* _WHAT IS EXPECTED_
From the line containing "You are a GUI" to the end of the records, print every line exactly, both ends included, and leave out the pictures.

(INPUT FOR THIS TASK Opens)

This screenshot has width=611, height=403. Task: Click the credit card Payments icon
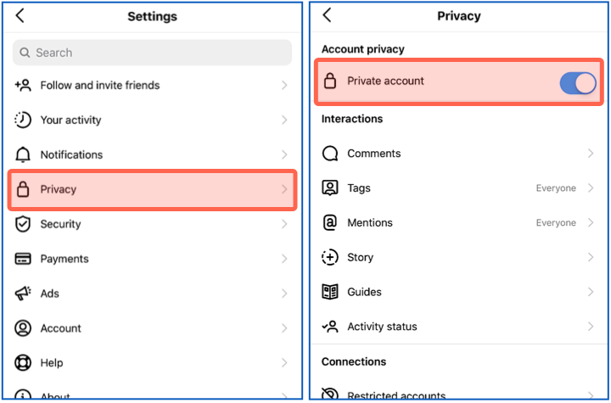(24, 259)
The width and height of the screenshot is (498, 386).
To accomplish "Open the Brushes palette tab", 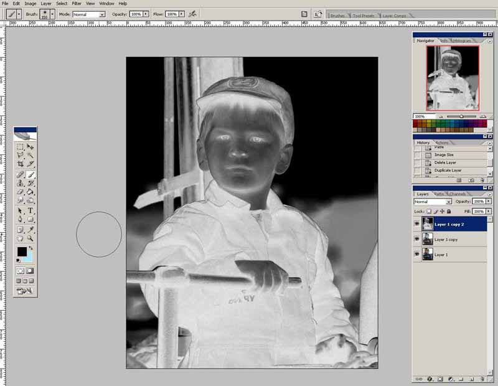I will [x=339, y=14].
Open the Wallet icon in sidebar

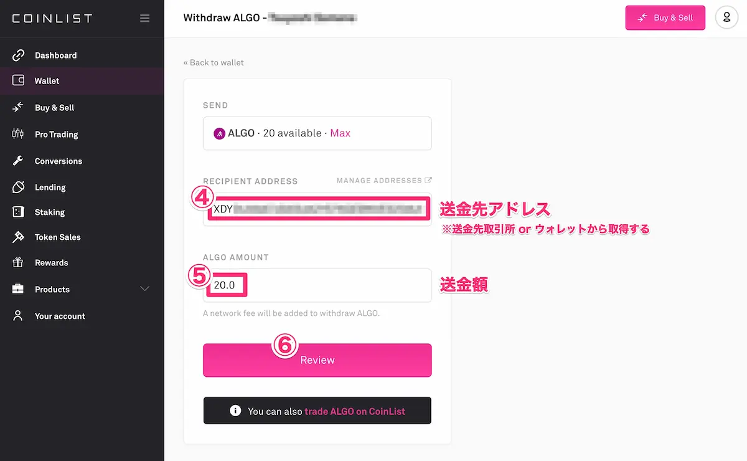[x=18, y=80]
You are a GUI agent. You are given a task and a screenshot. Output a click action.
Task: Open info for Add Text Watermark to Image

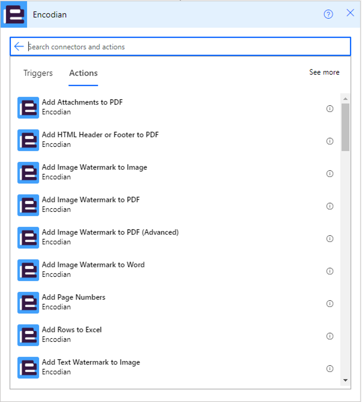click(x=330, y=369)
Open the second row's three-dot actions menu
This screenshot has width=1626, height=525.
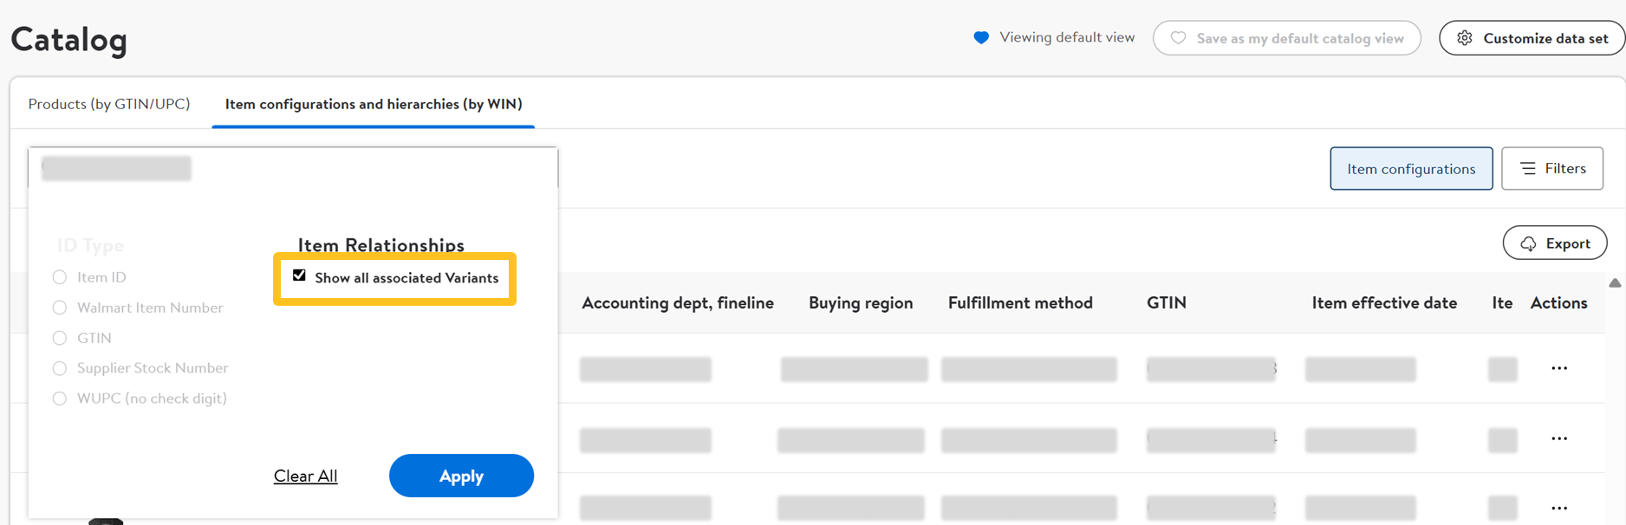(1559, 438)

(INPUT FOR THIS TASK Closes)

* _ANSWER TO THE EXERCISE_
You are a GUI agent. You are given a task and a screenshot. Output a click action.
Task: Open info for Add Text Watermark to Image

click(x=330, y=369)
Open the second row's three-dot actions menu
This screenshot has width=1626, height=525.
(1559, 438)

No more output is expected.